Doch für die ehemals Liebenden scheint weniger die Klärung möglicher Straftaten als ein Schlagabtausch über enttäuschte Gefühle eine Rolle zu spielen. Auch der vermeintliche Diebstahl ist ein Ausdruck des tiefen Grabens, der mittlerweile zwischen ihnen klafft. Die Uhren und der Schmuck seien „versehentlich“ weggekommen, erzählt Andreas S., ein drahtiger Mann mit kurz rasiertem Haar, vor Gericht. Sein Bruder habe ihm beim Packen seiner Sachen geholfen, als er aus der Wohnung ausziehen musste, die er bis dahin mit seiner Frau teilte. „Sie hatte alles, was mit mir zu tun hat, komplett in Kartons verpackt, jedes einzelne Stück, sogar jede Kerze“, erzählt der Angeklagte aufgebracht. Da habe sein Bruder wohl geglaubt, „wenn sie mich so vollständig aus ihrem Leben löscht, kann sie auch nicht mehr die Uhren und den Schmuck behalten wollen, die ich ihr mal geschenkt hatte“. Deshalb verstaute der Bruder die Preziosen in den Umzugskartons – ohne Wissen von Andreas S. „Als ich das beim Auspacken bemerkte, habe ich ihr die Sachen unverzüglich zurückgegeben.“

Und die Körperverletzungen habe er „allenfalls fahrlässig begangen“, betont der Angeklagte weiter. Er und seine damalige Frau hätten mal wieder gestritten. „Ich erinnere das so, dass sie eine ruckartige Bewegung mit dem Kopf machte, dabei müssen wir aneinandergeraten sein.“ Auch die zweite Verletzung am Arm habe er ihr, wenn überhaupt, unabsichtlich beigebracht, beteuert der 38-Jährige. „Ich habe nie irgendwelche Gewalt angewandt.“ Er habe „nur ein Ziel: dass das alles ein vernünftiges Ende nimmt“ und er regelmäßig seinen kleinen Sohn sehen könne, der bei der Mutter lebt.

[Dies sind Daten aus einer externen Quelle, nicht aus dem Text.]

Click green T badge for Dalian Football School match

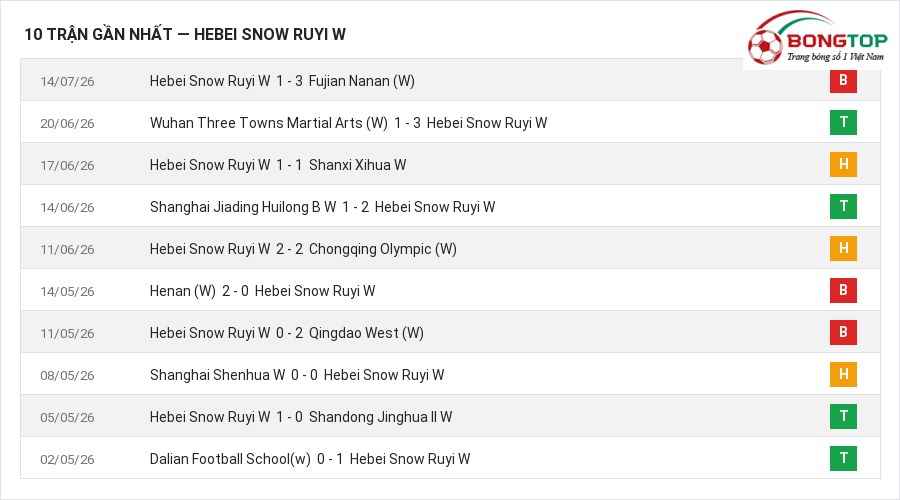[x=843, y=458]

Mit versteinertem Gesicht, die Hände ineinander verkrampft, lässt Andreas S. die Schilderungen seiner geschiedenen Frau über sich ergehen. Dass er ihr tatsächlich eine Kopfnuss verpasst habe, versichert die in Shorts und Turnschuhen sportlich gekleidete 31-Jährige. „Es lief die ganzen Jahre so, dass wir Streit hatten“, erzählt Doris S. „Und nach seinem Auszug fiel mir auf, dass mir ein paar Sachen fehlten.“ Schmuck und Uhren habe sie aber sehr zügig zurückerhalten, bestätigt sie seine Darstellung. Doch damit ist das Limit an Einigkeit schon erreicht. Miteinander reden sei schon lange nicht mehr möglich, versetzt die Zeugin mit Frust in der Stimme. Jede Absprache, etwa über seine Besuche beim gemeinsamen Sohn, erfolge derzeit über Dritte.

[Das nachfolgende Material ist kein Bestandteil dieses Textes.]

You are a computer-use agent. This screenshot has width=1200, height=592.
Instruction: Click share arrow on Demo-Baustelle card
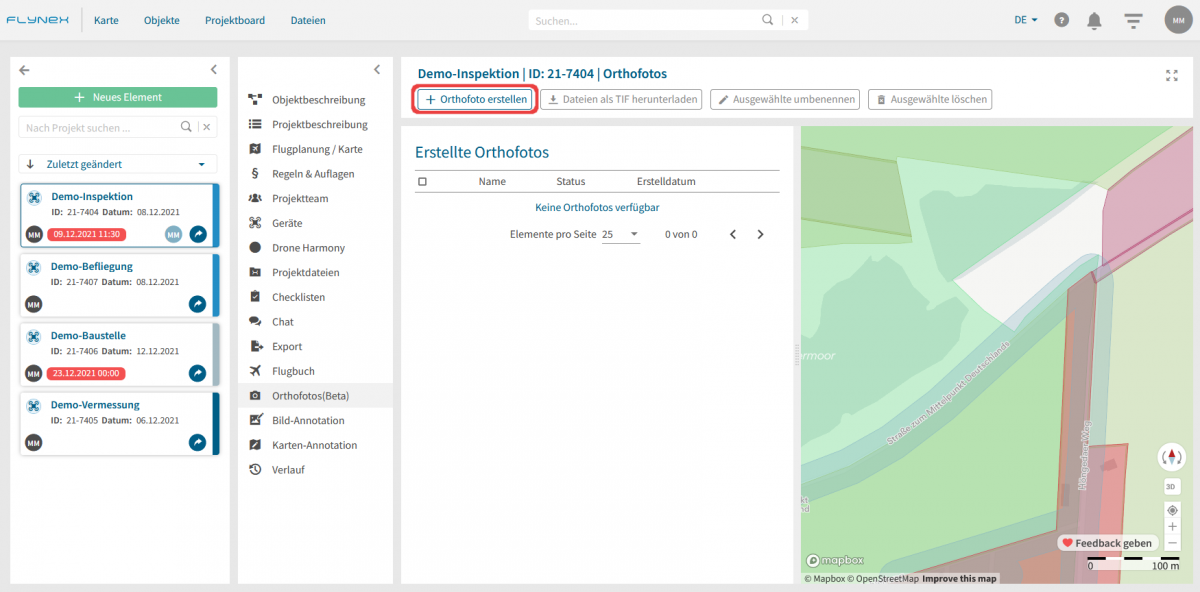tap(198, 373)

Am Ende lässt es das Gericht bei einer Geldstrafe von 90 Tagessätzen zu sechs Euro für den Hartz-IV-Empfänger bewenden. Die Strafe akzeptiert Andreas S. noch im Gerichtssaal. Welche Sanktion sie für ihren Ex-Mann erhoffe, hatte seine Verteidigerin noch während der Beweisaufnahme von Doris S. wissen wollen. „Eine Freiheitsstrafe?“ Das sei „nicht meine Sorge“, versetzte die 31-Jährige kurz angebunden und mit einer wegwerfenden Handbewegung. „Jeder ist seines eigenen Glückes Schmied.“ Allerdings hätten sie und ihr früherer Mann sich vorgenommen zu lernen, „vernünftig miteinander zu kommunizieren“. Vielleicht als Anfang mal eine Unterhaltung über das Wetter – ohne Stress und Streit darüber, ob es gerade regnet oder doch eher die Sonne scheint.